TRECHO DO TEXTO:

_ _ _ _

Um relatório divulgado pela Agência Nacional de Águas aponta que, até o
ano de 2025, mais de 70% das cidades com população acima de 5.000
habitantes do Semiárido enfrentarão crise no abastecimento de água para
consumo humano. Em resumo, entre os impactos previstos para com as
mudanças no clima no Semiárido brasileiro estão: a alteração na
vegetação da Caatinga; a diminuição da água de lagos, açudes e
reservatórios; maior vulnerabilidade às chuvas torrenciais e
concentradas em curto espaço de tempo, resultando em enchentes e graves
impactos socioambientais; maior frequência de dias secos consecutivos e
de ondas de calor; a inviabilidade da produção agrícola de subsistência
de grandes áreas e o aumento da migração.
Observações históricas e modelagens apresentam evidências de alterações
nos sistemas climáticos de várias partes do mundo, sejam relacionadas a
eventos naturais, como, principalmente, atribuídas às atividades
humanas. Estes últimos efeitos são consequências de mudanças na
composição atmosférica. As regiões áridas e semiáridas encontram-se
entre as que mais, provavelmente, experimentarão os impactos das
mudanças climáticas, sofrendo forte redução nas precipitações e aumento
da evaporação por conta dos aumentos de temperatura, com graves impactos
à disponibilidade de água, à produção de alimentos e, consequentemente,
à segurança alimentar, aos ecossistemas e até mesmo às infraestruturas
elétricas (IPCC, 2007; AWC; WWC, 2009). Um crescimento na severidade da
seca está previsto para o Brasil, com aumento nas taxas de
evapotranspiração, prolongamento dos períodos de estiagem e redução nas
áreas agricultáveis (Word Bank, 2012).

_ _ _ _

REGISTROS DE DADOS:
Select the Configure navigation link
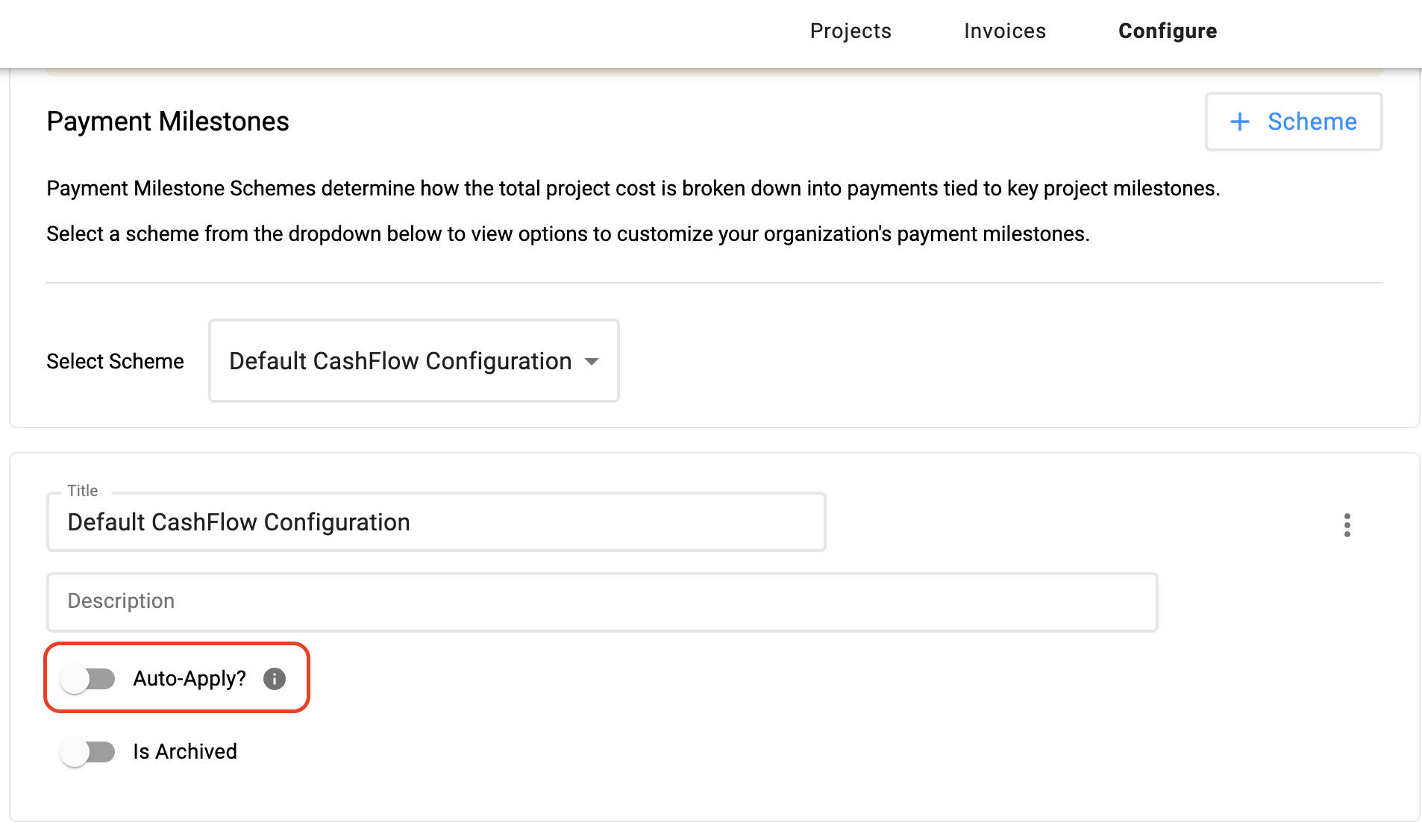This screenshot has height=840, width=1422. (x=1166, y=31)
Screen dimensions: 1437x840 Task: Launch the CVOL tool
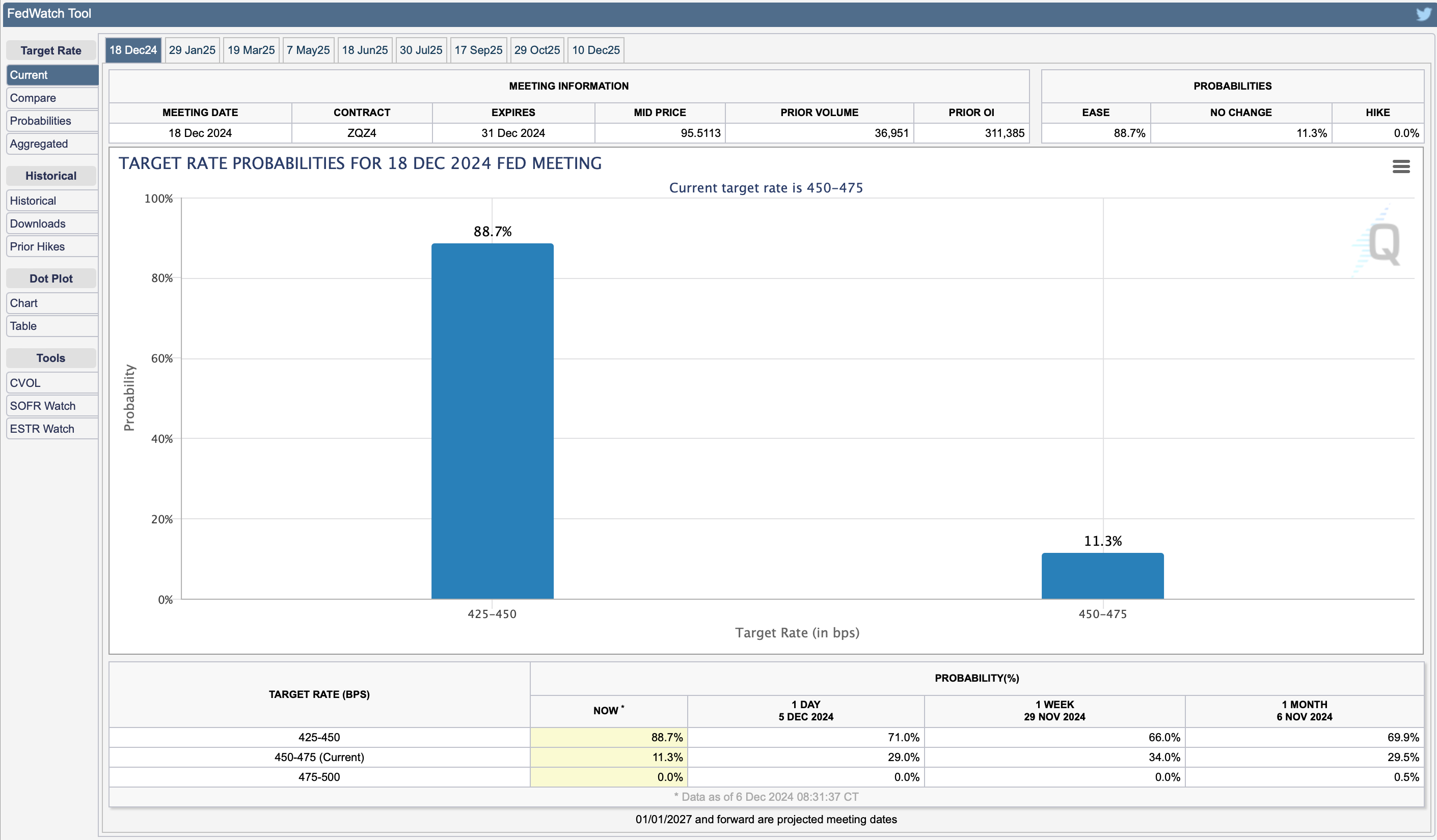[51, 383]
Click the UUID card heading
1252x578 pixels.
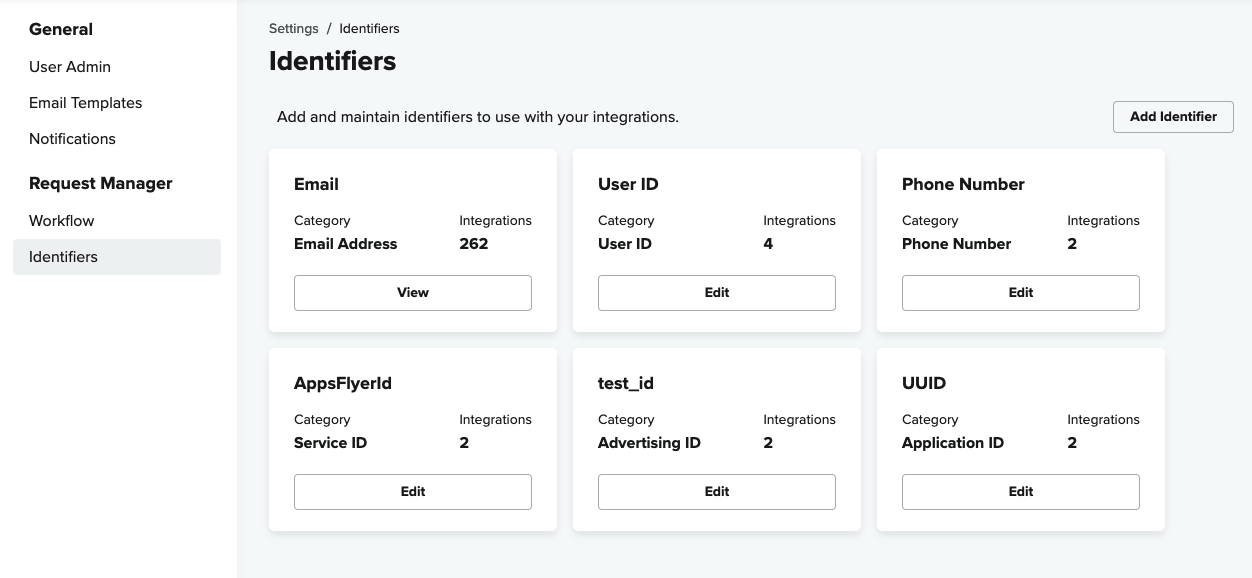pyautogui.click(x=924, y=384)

_ _ _ _

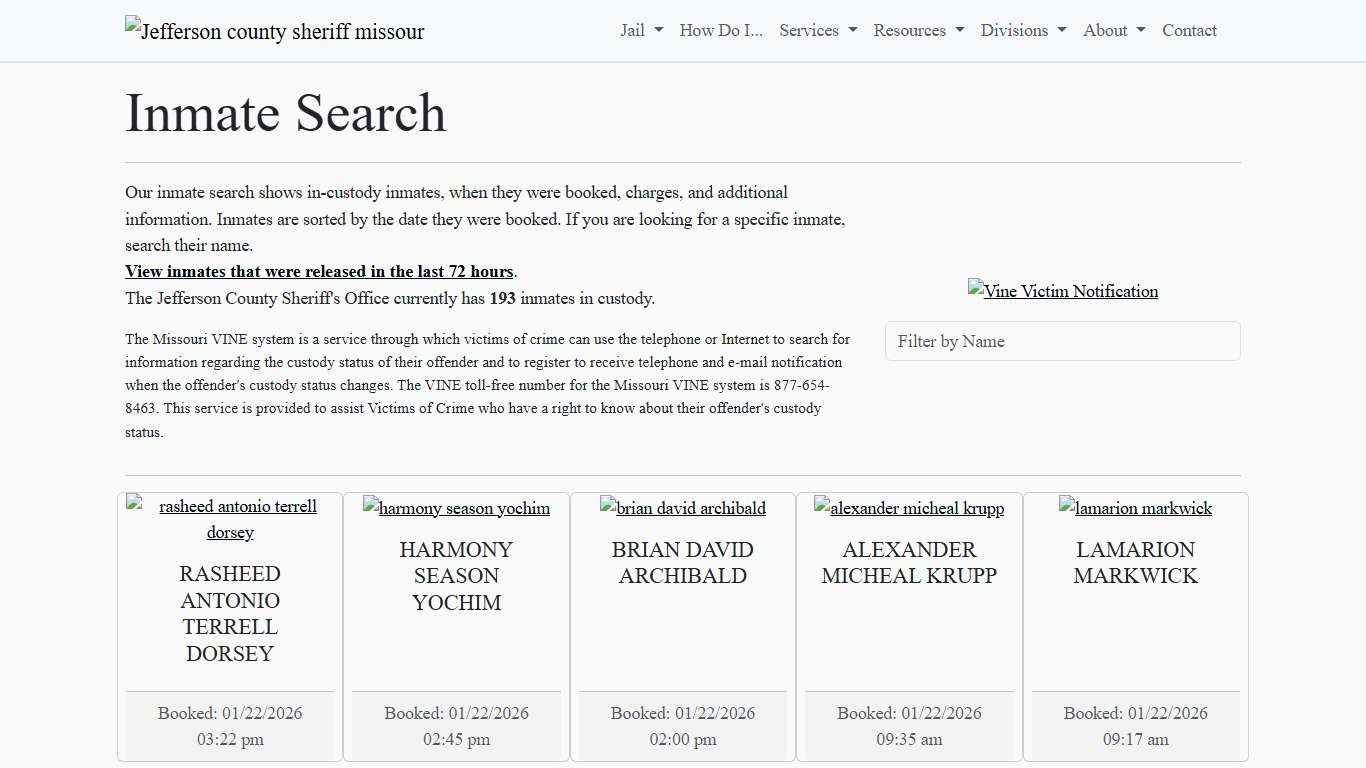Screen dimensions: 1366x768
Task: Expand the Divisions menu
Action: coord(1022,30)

_ _ _ _

FAÇA ISTO:
Segundo o trecho do texto, até que ano mais de 70% das cidades do Semiárido com população acima de 5.000 habitantes enfrentarão crise no abastecimento de água para consumo humano?

SOLUÇÃO:
Até o ano de 2025.